4. The surface-emitting laser according to claim 1, wherein the impurity diffusion suppression layer contains In.

5. The surface-emitting laser according to claim 1, wherein the impurity diffusion suppression layer is made of a GaInP-based compound semiconductor or a GaInAs-based compound semiconductor.

6. The surface-emitting laser according to claim 1, wherein the impurity diffusion suppression layer contains Al.

7. The surface-emitting laser according to claim 6, wherein an Al composition of the impurity diffusion suppression layer is 1% or more and 15% or less.

8. The surface-emitting laser according to claim 1, wherein,

When the oscillation wavelength of the surface emitting laser is lambda,

The optical thickness of the impurity diffusion suppression layer is lambda/4 or more and lambda or less.

9. The surface-emitting laser according to claim 1, wherein,

The high concentration impurity region has a ring shape in plan view, and

The difference between the outer diameter and the inner diameter of the high concentration impurity region is 1 μm or more.

10. The surface emitting laser of claim 1, wherein the at least one impurity diffusion suppression layer is a plurality of impurity diffusion suppression layers.

11. The surface emitting laser of claim 1, wherein the second structure has an oxidation limiting layer between the first surface and the second surface.

12. The surface-emitting laser according to claim 11, wherein the impurity diffusion suppression layer is arranged between the first surface and the oxidation limiting layer.

13. The surface-emitting laser according to claim 11, wherein the impurity diffusion suppression layer is arranged between at least a part of the high-concentration impurity region and the oxidation limiting layer.

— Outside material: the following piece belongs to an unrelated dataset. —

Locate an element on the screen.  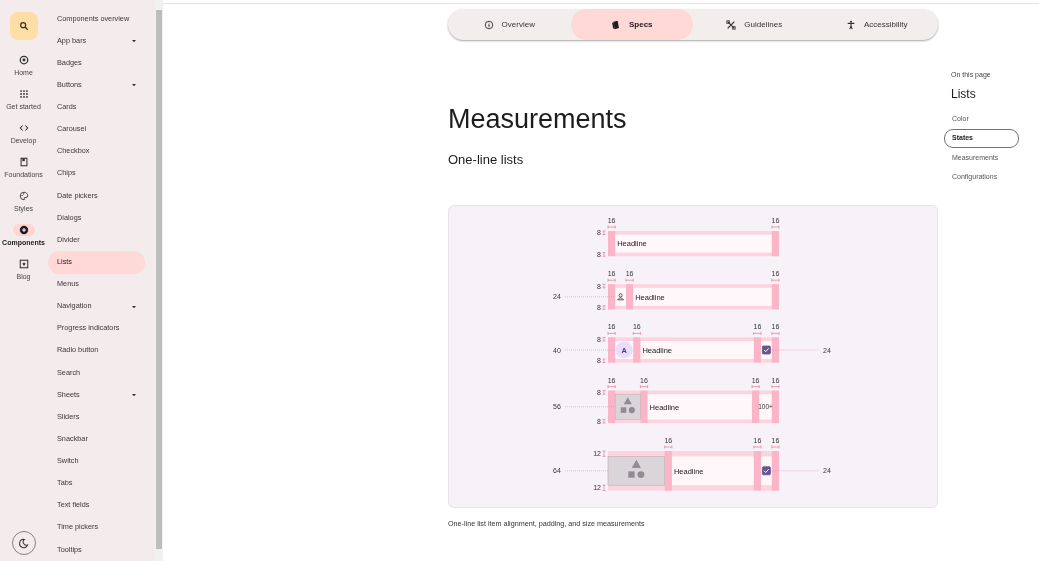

14. The surface-emitting laser according to claim 11, wherein the impurity diffusion suppression layer is arranged between the oxidation limiting layer and the active layer.

15. The surface-emitting laser of claim 11, wherein,

The at least one impurity diffusion suppression layer is a plurality of impurity diffusion suppression layers, and at least one of the plurality of impurity diffusion suppression layers is disposed between the first surface and the oxidation limiting layer.

16. The surface-emitting laser of claim 11, wherein,

The at least one impurity diffusion suppression layer is a plurality of impurity diffusion suppression layers, and at least one of the plurality of impurity diffusion suppression layers is arranged between at least a part of the high concentration impurity region and the oxidation limiting layer.

17. The surface-emitting laser of claim 11, wherein,

The at least one impurity diffusion suppression layer is a plurality of impurity diffusion suppression layers, and at least one of the plurality of impurity diffusion suppression layers is arranged between the oxidation limiting layer and the active layer.

18. The surface-emitting laser according to claim 1, wherein the high-concentration impurity region contains any one of Zn, B, and Be.

19. The surface-emitting laser of claim 11, wherein,

The at least one impurity diffusion suppression layer is a plurality of impurity diffusion suppression layers,

A part of the plurality of impurity diffusion suppression layers is arranged between the first surface and the oxidation limiting layer, and

Another portion of the plurality of impurity diffusion suppression layers is arranged between the oxidation limiting layer and the active layer.

20. The surface-emitting laser of claim 11, wherein,

The at least one impurity diffusion suppression layer is a plurality of impurity diffusion suppression layers,

A part of the plurality of impurity diffusion suppression layers is arranged between at least a part of the high concentration impurity region and the oxidation limiting layer, and

Another portion of the plurality of impurity diffusion suppression layers is arranged between the oxidation limiting layer and the active layer.